# About this task:
Find the line with "Task: Click the Leave Type column header" in the records below. Copy it and every line after it, up to and including the line with "You are a computer-use agent. Viewport: 1146px".

# Provided information:
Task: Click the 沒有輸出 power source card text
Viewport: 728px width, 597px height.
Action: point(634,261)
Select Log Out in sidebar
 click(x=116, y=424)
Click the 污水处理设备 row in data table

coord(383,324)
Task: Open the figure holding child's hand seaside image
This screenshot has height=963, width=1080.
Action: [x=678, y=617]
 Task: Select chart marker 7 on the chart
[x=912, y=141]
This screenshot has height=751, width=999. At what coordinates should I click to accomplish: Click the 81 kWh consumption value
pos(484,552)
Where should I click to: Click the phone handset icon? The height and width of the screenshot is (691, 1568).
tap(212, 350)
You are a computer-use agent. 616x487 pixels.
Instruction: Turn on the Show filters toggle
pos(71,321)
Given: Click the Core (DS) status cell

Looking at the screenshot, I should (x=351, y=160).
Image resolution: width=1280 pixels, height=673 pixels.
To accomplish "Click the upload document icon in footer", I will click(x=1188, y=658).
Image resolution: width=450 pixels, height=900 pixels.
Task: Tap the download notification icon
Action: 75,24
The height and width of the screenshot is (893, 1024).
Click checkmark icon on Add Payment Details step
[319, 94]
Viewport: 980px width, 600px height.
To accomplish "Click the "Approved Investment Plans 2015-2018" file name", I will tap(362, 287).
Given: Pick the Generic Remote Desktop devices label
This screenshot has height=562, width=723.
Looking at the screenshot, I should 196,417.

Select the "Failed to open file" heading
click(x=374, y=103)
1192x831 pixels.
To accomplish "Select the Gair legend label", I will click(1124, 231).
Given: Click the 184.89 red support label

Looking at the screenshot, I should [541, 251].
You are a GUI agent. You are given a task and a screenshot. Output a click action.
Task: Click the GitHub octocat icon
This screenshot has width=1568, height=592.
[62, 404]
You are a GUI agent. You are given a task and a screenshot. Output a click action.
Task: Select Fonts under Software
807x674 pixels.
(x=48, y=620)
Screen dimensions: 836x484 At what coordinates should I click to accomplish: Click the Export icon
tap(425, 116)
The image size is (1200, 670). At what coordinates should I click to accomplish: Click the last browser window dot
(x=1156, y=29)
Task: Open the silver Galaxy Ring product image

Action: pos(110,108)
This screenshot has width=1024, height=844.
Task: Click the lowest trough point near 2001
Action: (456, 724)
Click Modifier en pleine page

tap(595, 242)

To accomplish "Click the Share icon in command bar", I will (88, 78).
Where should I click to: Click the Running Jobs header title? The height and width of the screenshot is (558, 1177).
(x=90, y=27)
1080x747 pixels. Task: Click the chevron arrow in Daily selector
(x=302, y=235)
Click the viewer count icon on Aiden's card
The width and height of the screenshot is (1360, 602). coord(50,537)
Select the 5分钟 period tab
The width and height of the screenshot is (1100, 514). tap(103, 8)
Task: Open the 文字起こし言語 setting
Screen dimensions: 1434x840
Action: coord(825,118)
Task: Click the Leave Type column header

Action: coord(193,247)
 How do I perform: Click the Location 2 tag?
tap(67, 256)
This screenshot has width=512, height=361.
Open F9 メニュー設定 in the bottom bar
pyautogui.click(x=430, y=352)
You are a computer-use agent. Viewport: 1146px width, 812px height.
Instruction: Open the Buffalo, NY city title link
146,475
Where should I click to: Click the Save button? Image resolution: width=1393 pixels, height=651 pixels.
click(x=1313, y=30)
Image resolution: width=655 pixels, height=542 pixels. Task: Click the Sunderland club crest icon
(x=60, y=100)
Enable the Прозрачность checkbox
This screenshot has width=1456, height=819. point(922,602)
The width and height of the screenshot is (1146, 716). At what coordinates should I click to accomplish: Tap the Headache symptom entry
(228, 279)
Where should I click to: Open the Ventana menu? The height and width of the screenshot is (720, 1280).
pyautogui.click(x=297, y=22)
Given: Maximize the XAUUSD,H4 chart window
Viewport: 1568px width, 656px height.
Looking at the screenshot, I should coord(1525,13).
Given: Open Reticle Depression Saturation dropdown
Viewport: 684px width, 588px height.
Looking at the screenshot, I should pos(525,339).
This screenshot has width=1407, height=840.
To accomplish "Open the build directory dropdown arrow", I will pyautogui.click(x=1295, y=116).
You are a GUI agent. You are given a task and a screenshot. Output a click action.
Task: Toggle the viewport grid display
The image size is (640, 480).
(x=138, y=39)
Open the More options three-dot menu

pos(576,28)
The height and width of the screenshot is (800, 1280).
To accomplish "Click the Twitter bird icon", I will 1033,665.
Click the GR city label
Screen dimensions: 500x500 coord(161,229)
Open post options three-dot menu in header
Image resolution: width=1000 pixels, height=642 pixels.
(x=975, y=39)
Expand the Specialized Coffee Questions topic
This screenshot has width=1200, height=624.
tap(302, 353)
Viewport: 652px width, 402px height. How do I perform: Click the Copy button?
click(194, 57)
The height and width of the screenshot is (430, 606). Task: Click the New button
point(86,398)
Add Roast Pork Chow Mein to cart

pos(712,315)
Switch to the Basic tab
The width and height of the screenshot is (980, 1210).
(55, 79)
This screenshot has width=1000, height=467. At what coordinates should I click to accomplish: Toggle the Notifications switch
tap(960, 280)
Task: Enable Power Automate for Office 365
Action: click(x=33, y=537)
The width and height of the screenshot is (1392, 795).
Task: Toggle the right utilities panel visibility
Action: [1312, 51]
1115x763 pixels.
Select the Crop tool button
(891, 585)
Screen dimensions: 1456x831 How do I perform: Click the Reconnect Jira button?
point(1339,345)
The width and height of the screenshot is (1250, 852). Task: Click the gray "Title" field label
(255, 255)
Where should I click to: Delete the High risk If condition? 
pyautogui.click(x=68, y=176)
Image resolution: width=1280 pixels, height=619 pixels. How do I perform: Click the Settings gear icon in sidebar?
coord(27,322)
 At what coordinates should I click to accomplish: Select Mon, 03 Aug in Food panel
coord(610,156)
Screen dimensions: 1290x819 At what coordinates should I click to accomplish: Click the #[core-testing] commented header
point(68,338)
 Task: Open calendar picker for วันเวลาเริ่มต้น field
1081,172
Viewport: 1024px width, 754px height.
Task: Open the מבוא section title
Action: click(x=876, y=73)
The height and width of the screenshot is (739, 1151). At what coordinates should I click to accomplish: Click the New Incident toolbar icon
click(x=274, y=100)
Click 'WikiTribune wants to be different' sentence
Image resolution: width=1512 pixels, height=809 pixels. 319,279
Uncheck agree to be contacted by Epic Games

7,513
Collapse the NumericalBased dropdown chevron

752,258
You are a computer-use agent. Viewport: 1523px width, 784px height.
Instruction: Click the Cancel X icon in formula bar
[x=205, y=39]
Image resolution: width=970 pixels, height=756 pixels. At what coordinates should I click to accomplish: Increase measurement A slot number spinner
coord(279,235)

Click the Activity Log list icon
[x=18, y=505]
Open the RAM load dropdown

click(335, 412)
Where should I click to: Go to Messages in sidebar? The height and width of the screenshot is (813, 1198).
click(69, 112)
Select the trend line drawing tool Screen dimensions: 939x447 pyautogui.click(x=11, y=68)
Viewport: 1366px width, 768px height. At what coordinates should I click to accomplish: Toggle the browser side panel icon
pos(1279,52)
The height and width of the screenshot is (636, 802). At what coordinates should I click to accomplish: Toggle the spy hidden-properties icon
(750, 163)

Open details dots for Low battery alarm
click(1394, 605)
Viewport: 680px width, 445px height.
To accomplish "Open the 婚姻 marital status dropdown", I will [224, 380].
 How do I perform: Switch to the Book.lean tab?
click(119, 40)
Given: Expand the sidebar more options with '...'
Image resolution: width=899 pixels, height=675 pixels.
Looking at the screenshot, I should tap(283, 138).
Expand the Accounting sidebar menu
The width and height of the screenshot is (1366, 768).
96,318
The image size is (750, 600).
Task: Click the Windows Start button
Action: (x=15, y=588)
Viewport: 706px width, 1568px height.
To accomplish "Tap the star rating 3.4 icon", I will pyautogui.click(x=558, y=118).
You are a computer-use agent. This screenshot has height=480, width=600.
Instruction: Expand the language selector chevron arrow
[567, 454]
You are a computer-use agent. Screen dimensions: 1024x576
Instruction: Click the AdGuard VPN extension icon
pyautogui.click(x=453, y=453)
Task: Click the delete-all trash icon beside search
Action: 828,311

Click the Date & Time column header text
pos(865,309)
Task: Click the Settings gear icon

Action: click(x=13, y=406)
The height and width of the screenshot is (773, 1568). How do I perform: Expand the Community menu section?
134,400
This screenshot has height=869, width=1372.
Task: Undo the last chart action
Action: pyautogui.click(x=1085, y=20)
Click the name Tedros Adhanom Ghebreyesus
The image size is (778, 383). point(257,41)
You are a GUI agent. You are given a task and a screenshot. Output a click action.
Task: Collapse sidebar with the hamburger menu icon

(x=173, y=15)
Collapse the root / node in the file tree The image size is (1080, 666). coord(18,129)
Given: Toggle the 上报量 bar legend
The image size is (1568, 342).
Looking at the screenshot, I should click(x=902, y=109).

# Response:
Task: Click the Leave Type column header

Action: coord(193,247)
 How do I perform: Click the Location 2 tag?
tap(67, 256)
This screenshot has width=512, height=361.
Open F9 メニュー設定 in the bottom bar
pyautogui.click(x=430, y=352)
You are a computer-use agent. Viewport: 1146px width, 812px height.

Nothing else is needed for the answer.